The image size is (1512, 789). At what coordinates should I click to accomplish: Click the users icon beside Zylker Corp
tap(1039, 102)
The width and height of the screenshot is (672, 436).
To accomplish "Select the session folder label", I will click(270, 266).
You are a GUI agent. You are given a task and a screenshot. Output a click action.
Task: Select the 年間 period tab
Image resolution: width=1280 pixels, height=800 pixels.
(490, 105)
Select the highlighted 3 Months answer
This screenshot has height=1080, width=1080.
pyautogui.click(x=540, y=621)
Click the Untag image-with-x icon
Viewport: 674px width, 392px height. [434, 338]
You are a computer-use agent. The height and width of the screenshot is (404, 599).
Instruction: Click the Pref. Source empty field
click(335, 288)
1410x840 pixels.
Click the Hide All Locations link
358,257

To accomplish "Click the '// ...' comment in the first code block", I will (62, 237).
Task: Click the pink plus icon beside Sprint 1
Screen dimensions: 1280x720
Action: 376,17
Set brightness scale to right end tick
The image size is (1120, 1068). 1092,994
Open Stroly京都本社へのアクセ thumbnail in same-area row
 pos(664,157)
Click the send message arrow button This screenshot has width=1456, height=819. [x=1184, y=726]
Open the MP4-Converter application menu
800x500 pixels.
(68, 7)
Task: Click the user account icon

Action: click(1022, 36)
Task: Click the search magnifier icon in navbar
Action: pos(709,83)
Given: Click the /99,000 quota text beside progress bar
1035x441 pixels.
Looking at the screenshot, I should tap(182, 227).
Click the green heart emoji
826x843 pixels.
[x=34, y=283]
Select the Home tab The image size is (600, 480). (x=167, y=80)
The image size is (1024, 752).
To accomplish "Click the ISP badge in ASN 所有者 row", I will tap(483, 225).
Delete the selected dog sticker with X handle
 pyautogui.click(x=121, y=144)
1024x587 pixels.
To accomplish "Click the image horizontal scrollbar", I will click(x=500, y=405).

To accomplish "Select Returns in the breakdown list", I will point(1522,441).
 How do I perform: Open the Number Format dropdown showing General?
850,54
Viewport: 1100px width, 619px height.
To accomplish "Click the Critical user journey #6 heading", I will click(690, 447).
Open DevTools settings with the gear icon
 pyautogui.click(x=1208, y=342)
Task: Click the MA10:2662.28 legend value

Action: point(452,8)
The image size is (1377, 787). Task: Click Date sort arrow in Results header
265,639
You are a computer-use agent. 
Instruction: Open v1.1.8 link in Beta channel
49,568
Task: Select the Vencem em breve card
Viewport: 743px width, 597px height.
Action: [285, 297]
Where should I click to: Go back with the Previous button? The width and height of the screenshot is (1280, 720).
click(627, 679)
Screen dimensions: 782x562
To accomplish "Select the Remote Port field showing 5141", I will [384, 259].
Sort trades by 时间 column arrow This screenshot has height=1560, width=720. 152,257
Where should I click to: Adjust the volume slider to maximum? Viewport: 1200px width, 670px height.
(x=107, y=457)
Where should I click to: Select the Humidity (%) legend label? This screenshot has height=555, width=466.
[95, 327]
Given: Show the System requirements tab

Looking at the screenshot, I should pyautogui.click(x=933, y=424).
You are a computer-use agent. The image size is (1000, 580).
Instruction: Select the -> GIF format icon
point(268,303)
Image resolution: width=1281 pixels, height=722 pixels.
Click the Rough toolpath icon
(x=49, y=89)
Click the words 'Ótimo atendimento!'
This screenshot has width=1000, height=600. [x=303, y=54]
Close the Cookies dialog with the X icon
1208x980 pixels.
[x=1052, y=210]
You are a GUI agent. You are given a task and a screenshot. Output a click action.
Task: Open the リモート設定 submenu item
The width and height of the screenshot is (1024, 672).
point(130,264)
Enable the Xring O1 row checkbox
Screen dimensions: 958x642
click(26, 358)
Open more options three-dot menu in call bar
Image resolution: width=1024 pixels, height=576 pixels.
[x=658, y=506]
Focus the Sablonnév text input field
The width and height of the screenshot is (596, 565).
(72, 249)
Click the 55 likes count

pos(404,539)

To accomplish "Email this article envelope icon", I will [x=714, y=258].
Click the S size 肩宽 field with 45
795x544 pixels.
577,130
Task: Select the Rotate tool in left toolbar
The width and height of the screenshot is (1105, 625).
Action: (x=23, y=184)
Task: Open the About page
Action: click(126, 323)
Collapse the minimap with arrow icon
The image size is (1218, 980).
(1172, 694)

───

AIM OF THE EXERCISE:
Nothing should be returned except the lines from the first line of the data above through the line with "Task: Select the 年間 period tab", each one exact.

RESULT FOR THIS TASK:
The image size is (1512, 789). At what coordinates should I click to accomplish: Click the users icon beside Zylker Corp
tap(1039, 102)
The width and height of the screenshot is (672, 436).
To accomplish "Select the session folder label", I will click(270, 266).
You are a GUI agent. You are given a task and a screenshot. Output a click action.
Task: Select the 年間 period tab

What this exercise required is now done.